Close corporate relationships between pipeline builders and gas buyers are allowing companies to reap higher profits while locking in emissions for years to come.
The real fight over America’s energy future isn’t in coal. Rather, dozens of pipeline projects, making up one of the largest expansions of natural gas infrastructure in U.S. history, are where the fossil fuel action is.
At a cost of billions of dollars, these pipelines will tap the rich reservoir of fracked natural gas flowing out of the Marcellus-Utica shale basin that lies under much of Pennsylvania, Ohio and West Virginia.
But are all these new gas pipelines really needed?

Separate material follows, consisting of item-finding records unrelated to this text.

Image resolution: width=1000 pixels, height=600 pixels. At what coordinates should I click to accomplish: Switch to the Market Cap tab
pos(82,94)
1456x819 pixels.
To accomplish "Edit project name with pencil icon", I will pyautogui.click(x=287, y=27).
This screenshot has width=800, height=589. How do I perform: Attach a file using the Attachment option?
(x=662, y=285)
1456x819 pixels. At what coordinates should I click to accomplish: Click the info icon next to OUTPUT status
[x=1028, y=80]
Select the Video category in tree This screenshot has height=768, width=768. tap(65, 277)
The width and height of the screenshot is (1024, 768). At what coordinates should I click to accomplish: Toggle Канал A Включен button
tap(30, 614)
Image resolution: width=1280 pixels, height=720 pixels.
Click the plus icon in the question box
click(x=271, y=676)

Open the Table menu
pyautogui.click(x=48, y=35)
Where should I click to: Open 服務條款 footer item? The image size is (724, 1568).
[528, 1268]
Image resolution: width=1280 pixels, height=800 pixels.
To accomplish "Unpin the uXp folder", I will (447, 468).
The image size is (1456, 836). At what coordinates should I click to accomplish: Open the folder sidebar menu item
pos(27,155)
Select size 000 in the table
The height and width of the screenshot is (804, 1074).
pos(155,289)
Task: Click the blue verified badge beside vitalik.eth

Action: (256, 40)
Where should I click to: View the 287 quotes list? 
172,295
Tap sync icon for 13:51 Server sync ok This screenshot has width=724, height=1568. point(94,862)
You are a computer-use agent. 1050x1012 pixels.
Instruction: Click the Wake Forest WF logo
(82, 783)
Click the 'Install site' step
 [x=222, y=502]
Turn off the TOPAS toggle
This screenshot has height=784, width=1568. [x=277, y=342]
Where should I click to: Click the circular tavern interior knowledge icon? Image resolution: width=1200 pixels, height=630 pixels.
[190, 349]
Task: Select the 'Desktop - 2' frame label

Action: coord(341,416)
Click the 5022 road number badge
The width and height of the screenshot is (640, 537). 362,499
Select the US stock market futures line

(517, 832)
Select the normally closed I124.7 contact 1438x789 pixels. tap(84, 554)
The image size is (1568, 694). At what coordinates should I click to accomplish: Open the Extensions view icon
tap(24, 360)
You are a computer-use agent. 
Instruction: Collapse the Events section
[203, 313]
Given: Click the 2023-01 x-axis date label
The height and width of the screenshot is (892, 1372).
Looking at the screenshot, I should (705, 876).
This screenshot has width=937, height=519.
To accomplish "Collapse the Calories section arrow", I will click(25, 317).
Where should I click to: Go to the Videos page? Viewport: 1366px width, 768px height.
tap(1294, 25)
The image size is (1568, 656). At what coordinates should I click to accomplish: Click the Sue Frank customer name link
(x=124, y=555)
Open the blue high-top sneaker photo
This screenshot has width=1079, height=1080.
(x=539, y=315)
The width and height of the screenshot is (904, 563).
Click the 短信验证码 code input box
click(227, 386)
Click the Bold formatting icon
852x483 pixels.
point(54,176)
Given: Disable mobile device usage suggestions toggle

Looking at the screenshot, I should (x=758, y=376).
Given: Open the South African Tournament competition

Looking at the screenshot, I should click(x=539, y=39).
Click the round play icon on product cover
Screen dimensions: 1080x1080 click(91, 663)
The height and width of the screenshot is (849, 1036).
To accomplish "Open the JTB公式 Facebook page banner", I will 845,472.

Critics say that the financial interests of gas and electric companies—not market demand—are driving most of the new pipelines proposed for the region. Those profits are approved by FERC, an agency that is charged with ensuring public interests, but that nurtures “an exceptionally cozy relationship” with industry, as described in a comprehensive investigation published last month by the Center for Public Integrity and StateImpact Pennsylvania, with National Public Radio.
“At every turn, the agency’s process favors pipeline companies,” the review found after the groups interviewed more than 100 people, reviewed FERC records, and analyzed nearly 500 pipeline cases.
It also noted another cozy relationship: the tight corporate links between the companies building the pipelines and those buying the natural gas, either to deliver it to homes and businesses or to use it to make electricity.
These close relationships, explored in greater depth here by InsideClimate News, not only set up surefire profits at the expense of consumers, critics say; they also lock in long-term incentives—in the form of physical infrastructure and financial rewards—to keep burning the fossil fuels that are warming the planet.
“It’s bad for ratepayers, it’s bad for the climate, it’s bad for the environment, but it’s really good for companies that are going to make profits,” said Amy Mall, a senior policy analyst for the Natural Resources Defense Council.